╔══
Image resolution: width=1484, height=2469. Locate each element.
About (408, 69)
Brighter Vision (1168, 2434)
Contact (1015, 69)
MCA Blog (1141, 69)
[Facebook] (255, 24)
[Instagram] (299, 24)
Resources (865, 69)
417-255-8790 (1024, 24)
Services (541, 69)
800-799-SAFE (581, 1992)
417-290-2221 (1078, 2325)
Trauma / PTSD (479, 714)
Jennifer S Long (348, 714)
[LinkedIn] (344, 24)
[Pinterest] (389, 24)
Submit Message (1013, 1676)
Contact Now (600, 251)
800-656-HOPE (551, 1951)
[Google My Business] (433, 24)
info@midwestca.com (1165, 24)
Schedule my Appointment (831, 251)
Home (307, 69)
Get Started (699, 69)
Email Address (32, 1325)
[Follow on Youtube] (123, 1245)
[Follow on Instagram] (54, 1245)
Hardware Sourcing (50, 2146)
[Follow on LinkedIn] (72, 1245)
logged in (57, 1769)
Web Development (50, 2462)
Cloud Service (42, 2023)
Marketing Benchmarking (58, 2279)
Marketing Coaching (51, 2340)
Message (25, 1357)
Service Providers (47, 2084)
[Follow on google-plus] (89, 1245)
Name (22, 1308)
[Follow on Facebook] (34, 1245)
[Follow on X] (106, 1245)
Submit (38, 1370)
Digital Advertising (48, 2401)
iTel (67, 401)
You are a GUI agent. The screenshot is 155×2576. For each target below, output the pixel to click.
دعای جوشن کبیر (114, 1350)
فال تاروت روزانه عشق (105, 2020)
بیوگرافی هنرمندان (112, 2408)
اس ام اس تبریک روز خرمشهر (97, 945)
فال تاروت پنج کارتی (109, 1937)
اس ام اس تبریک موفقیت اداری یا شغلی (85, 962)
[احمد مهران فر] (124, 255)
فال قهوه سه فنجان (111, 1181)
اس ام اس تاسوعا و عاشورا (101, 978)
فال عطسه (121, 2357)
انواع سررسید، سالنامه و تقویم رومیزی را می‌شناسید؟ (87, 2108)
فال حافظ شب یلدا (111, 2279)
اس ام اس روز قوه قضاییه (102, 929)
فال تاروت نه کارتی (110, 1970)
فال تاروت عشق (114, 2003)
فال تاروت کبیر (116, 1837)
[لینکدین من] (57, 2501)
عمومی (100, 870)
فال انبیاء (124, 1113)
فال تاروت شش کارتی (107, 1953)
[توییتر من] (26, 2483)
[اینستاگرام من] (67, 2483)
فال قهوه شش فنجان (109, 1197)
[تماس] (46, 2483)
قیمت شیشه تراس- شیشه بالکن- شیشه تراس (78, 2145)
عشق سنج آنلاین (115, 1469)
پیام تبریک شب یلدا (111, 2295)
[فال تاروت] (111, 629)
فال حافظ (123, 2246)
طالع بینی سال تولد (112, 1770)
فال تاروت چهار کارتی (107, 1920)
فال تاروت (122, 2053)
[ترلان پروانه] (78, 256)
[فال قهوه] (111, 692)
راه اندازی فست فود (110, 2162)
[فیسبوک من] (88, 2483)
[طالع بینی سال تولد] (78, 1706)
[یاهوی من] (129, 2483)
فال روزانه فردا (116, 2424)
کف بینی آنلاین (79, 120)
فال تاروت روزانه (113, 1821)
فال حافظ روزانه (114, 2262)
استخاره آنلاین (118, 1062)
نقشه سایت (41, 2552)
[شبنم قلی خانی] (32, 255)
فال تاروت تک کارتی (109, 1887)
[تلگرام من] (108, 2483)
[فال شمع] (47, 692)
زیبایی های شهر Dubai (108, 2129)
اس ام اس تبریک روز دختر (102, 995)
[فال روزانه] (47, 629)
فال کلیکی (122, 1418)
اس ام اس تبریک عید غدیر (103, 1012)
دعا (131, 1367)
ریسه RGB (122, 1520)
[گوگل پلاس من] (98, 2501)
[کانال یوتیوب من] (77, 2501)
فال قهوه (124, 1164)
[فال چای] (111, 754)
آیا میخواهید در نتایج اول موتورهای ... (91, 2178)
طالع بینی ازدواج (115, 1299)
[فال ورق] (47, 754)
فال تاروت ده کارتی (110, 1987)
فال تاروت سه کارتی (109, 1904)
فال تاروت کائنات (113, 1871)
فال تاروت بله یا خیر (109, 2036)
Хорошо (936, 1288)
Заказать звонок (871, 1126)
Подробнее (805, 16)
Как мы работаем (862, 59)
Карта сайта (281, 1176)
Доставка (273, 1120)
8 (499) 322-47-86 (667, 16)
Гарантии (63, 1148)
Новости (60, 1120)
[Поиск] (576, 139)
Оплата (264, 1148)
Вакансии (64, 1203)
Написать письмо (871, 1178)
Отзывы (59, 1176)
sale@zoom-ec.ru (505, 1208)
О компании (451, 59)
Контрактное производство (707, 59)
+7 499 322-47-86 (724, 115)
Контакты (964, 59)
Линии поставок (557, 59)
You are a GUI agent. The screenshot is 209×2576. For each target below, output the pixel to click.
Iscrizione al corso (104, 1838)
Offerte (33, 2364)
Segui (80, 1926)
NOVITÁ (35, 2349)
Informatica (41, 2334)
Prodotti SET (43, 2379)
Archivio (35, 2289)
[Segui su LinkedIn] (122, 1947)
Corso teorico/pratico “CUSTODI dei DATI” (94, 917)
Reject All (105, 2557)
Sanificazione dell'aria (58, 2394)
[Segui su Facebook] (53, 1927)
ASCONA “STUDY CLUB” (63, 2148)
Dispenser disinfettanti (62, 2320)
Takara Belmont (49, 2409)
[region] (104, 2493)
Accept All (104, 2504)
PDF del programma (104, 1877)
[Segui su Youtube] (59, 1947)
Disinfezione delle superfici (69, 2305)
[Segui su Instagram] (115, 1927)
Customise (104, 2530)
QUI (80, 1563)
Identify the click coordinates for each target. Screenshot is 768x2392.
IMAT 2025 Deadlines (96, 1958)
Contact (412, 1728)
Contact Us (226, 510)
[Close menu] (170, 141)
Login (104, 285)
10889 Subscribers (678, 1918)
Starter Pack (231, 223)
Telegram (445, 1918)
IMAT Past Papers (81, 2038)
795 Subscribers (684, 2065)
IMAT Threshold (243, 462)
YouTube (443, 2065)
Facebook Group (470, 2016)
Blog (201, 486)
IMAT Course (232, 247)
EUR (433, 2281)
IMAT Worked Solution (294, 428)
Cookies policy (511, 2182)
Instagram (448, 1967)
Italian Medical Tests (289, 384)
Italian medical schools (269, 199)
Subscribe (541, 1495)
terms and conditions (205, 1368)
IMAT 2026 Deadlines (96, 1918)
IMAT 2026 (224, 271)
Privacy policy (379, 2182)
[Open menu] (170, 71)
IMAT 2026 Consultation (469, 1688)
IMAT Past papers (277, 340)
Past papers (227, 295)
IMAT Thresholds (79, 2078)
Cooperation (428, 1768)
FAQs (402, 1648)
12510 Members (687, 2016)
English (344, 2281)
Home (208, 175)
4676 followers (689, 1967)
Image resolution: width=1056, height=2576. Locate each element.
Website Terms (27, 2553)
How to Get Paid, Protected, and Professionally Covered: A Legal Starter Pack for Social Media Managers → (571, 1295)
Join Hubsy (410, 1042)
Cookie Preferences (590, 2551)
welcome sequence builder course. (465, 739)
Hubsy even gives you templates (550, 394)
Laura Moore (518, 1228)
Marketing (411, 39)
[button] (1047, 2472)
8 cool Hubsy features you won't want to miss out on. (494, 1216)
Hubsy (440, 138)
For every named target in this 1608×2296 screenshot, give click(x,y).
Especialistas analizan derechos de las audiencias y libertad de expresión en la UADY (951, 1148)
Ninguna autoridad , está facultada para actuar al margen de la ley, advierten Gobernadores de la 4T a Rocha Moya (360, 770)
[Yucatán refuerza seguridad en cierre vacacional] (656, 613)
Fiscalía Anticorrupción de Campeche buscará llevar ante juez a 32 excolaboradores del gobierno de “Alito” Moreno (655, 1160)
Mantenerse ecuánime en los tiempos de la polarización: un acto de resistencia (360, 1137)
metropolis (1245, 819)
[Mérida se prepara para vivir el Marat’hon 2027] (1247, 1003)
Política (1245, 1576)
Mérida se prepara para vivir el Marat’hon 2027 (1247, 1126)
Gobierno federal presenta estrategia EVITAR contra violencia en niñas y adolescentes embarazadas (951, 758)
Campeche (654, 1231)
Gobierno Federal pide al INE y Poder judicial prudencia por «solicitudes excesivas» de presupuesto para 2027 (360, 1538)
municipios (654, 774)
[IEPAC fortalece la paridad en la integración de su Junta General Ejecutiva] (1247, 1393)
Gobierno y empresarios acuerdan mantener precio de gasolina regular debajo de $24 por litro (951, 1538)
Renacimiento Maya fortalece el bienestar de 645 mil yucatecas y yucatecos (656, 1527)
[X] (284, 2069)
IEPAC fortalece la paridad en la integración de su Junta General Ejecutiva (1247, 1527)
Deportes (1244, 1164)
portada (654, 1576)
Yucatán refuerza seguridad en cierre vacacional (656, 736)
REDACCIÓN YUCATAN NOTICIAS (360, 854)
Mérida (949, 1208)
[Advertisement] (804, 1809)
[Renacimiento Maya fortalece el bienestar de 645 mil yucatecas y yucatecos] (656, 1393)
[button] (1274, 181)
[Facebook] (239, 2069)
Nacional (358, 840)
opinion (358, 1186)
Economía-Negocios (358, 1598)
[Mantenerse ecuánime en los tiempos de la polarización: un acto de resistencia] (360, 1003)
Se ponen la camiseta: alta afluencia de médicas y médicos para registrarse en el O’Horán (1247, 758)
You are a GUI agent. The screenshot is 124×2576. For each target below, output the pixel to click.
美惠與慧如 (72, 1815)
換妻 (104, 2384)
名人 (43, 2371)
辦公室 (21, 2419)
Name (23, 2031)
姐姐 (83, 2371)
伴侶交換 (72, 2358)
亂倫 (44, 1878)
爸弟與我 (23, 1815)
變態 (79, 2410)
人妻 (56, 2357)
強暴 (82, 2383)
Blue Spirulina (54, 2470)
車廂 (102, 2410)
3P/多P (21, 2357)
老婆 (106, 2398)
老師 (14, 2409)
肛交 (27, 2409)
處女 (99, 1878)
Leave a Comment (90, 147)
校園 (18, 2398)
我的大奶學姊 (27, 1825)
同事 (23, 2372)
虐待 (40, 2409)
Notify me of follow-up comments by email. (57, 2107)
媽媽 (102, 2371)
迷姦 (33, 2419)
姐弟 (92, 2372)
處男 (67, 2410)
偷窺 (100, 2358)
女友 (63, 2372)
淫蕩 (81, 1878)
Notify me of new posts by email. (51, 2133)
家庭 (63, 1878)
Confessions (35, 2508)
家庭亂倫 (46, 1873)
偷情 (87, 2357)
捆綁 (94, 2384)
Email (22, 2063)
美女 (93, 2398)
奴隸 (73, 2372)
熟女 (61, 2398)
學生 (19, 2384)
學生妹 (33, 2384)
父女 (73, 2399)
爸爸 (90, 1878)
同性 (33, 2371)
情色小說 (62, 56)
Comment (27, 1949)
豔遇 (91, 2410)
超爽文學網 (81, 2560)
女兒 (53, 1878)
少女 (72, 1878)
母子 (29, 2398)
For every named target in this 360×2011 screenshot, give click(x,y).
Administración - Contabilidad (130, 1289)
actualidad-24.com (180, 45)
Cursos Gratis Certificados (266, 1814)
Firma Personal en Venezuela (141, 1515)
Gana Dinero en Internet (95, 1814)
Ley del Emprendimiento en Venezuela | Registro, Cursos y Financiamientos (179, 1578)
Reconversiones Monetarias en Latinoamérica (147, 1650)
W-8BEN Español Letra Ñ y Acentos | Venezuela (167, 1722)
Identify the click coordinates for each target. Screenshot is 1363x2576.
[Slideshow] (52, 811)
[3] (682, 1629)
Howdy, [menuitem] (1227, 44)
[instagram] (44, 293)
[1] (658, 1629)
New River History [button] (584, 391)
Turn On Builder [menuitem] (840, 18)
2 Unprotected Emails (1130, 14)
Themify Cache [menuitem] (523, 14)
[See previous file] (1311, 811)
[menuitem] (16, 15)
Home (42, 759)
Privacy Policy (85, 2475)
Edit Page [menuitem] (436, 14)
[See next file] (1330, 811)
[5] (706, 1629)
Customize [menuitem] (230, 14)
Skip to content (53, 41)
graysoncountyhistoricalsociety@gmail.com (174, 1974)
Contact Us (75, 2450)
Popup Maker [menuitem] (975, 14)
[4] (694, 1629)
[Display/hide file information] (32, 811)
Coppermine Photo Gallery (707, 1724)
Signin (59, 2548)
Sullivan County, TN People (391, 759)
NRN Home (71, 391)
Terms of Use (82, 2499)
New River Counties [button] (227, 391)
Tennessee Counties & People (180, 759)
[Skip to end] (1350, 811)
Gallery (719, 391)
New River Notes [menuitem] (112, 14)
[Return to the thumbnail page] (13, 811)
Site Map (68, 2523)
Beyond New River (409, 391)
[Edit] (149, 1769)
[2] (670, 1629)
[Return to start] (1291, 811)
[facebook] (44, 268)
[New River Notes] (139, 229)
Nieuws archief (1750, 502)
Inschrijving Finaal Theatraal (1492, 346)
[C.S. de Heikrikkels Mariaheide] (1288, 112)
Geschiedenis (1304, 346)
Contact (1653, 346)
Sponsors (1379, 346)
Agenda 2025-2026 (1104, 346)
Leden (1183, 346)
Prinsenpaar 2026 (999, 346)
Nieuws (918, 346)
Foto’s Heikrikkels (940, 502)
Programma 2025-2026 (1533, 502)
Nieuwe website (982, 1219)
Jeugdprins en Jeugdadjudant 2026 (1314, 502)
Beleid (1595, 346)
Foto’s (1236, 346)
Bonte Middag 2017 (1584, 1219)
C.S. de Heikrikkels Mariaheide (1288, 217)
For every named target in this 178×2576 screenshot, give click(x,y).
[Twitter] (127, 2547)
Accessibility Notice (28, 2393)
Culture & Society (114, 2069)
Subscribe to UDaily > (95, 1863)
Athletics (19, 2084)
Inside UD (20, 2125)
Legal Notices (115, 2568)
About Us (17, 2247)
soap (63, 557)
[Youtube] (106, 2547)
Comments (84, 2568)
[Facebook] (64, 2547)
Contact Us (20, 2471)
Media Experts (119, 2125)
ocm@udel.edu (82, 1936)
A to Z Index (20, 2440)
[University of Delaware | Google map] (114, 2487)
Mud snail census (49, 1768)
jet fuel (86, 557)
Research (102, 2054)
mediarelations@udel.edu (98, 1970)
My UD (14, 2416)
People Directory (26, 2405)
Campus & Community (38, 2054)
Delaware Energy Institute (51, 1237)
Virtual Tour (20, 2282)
╚══
▸ **Work item**:
Starting with the first line of the data above, copy each line exactly until you reach the line with "800-656-HOPE (551, 1951)"; include that line as well.

▸ **Solution to this exercise**:
Image resolution: width=1484, height=2469. Locate each element.
About (408, 69)
Brighter Vision (1168, 2434)
Contact (1015, 69)
MCA Blog (1141, 69)
[Facebook] (255, 24)
[Instagram] (299, 24)
Resources (865, 69)
417-255-8790 (1024, 24)
Services (541, 69)
800-799-SAFE (581, 1992)
417-290-2221 (1078, 2325)
Trauma / PTSD (479, 714)
Jennifer S Long (348, 714)
[LinkedIn] (344, 24)
[Pinterest] (389, 24)
Submit Message (1013, 1676)
Contact Now (600, 251)
800-656-HOPE (551, 1951)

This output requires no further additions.